[SUPPLIED PASSAGE Boundary: Start]

Sieg des Glaubens

The structure of this reichsparteitagsfilm is purely relative and therefore relatively simple. The goons who run the madhouse carnival are exhibited before the cameras, the Party Congress begins like a Boy Scout convention and moves outdoors like a football rally. Hitlerjugend receive his speech, the persistent theme is November 1918, the old regime has been rooted out, the new generation must free Deutschland from bondage.

The capper is a martial sea of helmeted and uniformed men whose front ranks look suitably tough, but Riefenstahl examines the substance of this army dispassionately.

The mocking title means victory on faith.

 

Tag der Freiheit
Unsere Wehrmacht

Riefenstahl has great feeling for the bloom of manhood on a frosty morning brushing their teeth and shaving under the German cross, natural vigor and native intelligence are with them, here is the nation’s future in good hands. The troops are marshaled to entertain the Führer and the Party Congress with war games in a stadium under Nazi flags, she briefly shows the leaders on their reviewing stand now and again, their idiocy is obvious. The soldiers move like rapid toys, Riefenstahl admires with Apollinaire the beauty of an anti-aircraft gun, sees the prophetic aircraft overhead. The swastika flag bears the German cross in a quadrant.

[SUPPLIED PASSAGE Boundary: End]
[DATA Boundary: Start]

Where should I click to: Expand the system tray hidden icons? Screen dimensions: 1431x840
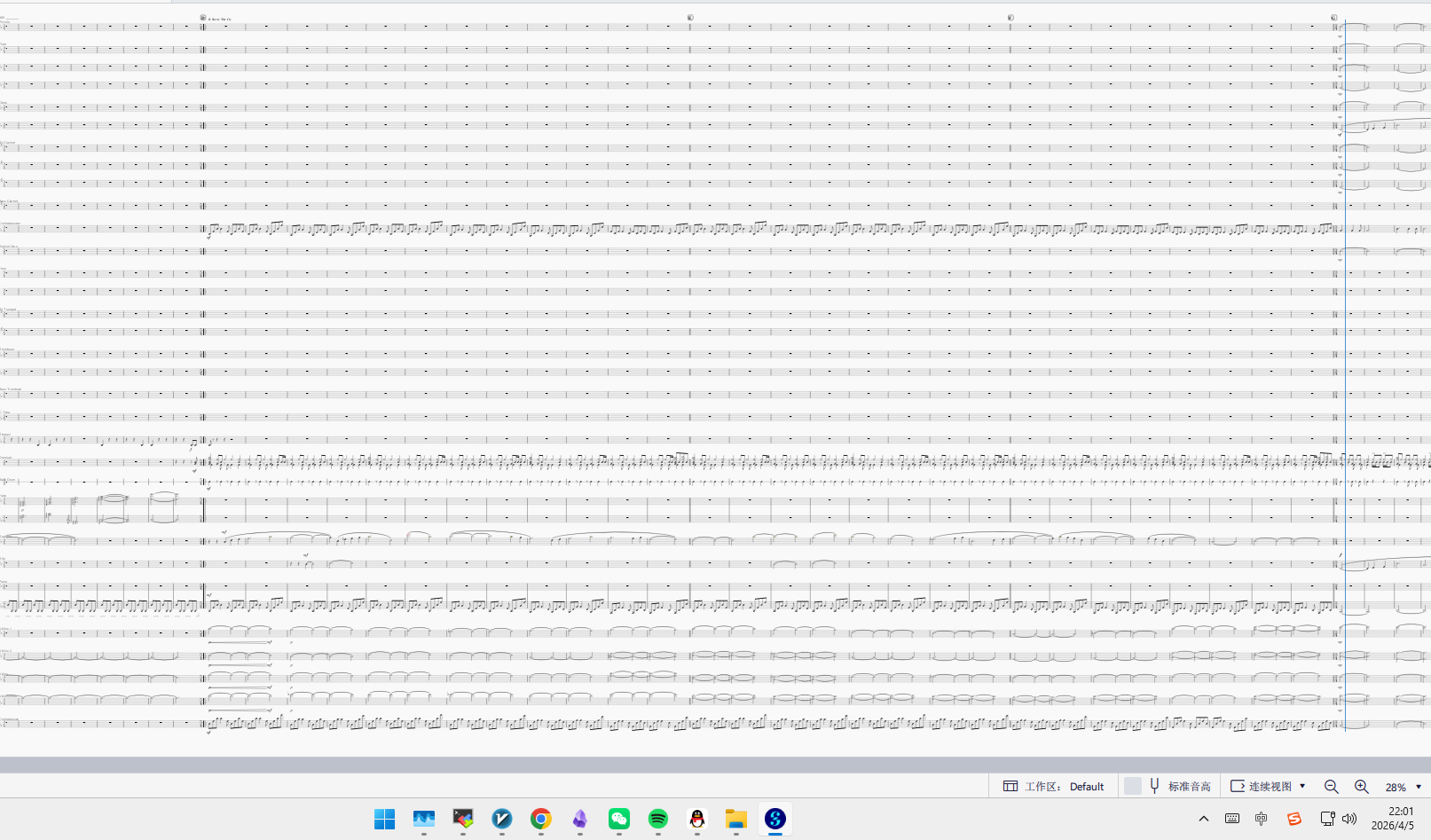coord(1203,819)
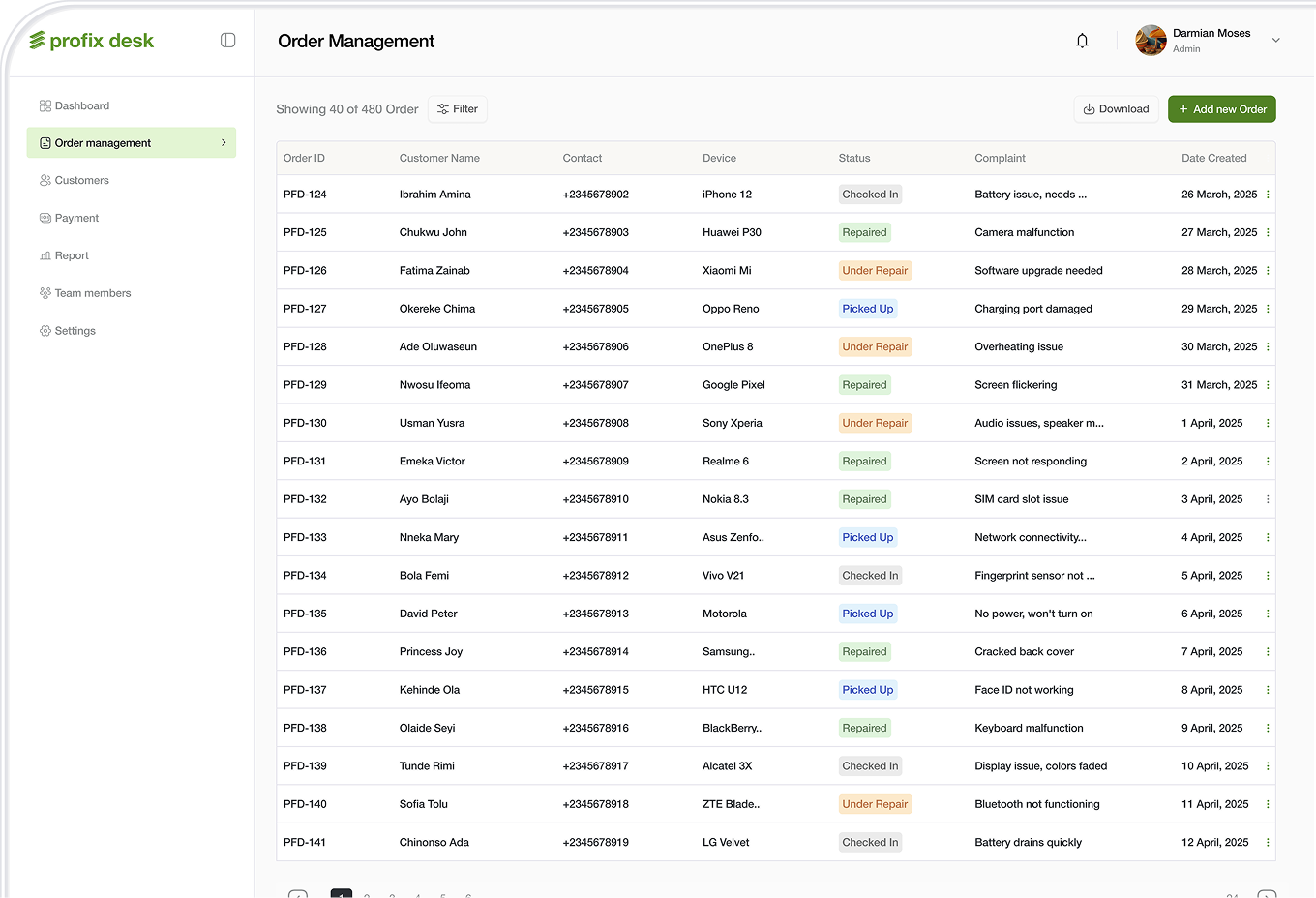Click the sidebar collapse icon beside profix desk
This screenshot has height=898, width=1316.
point(227,40)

[DATA Boundary: End]

§ **TASK TO COMPLETE**
Swap "goons" for "thugs" in the review of Sieg des Glaubens, and write out the passage that begins at the words "The structure of" and stops after "this army dispassionately.".

§ **ANSWER TO THE PROBLEM**
The structure of this reichsparteitagsfilm is purely relative and therefore relatively simple. The thugs who run the madhouse carnival are exhibited before the cameras, the Party Congress begins like a Boy Scout convention and moves outdoors like a football rally. Hitlerjugend receive his speech, the persistent theme is November 1918, the old regime has been rooted out, the new generation must free Deutschland from bondage.

The capper is a martial sea of helmeted and uniformed men whose front ranks look suitably tough, but Riefenstahl examines the substance of this army dispassionately.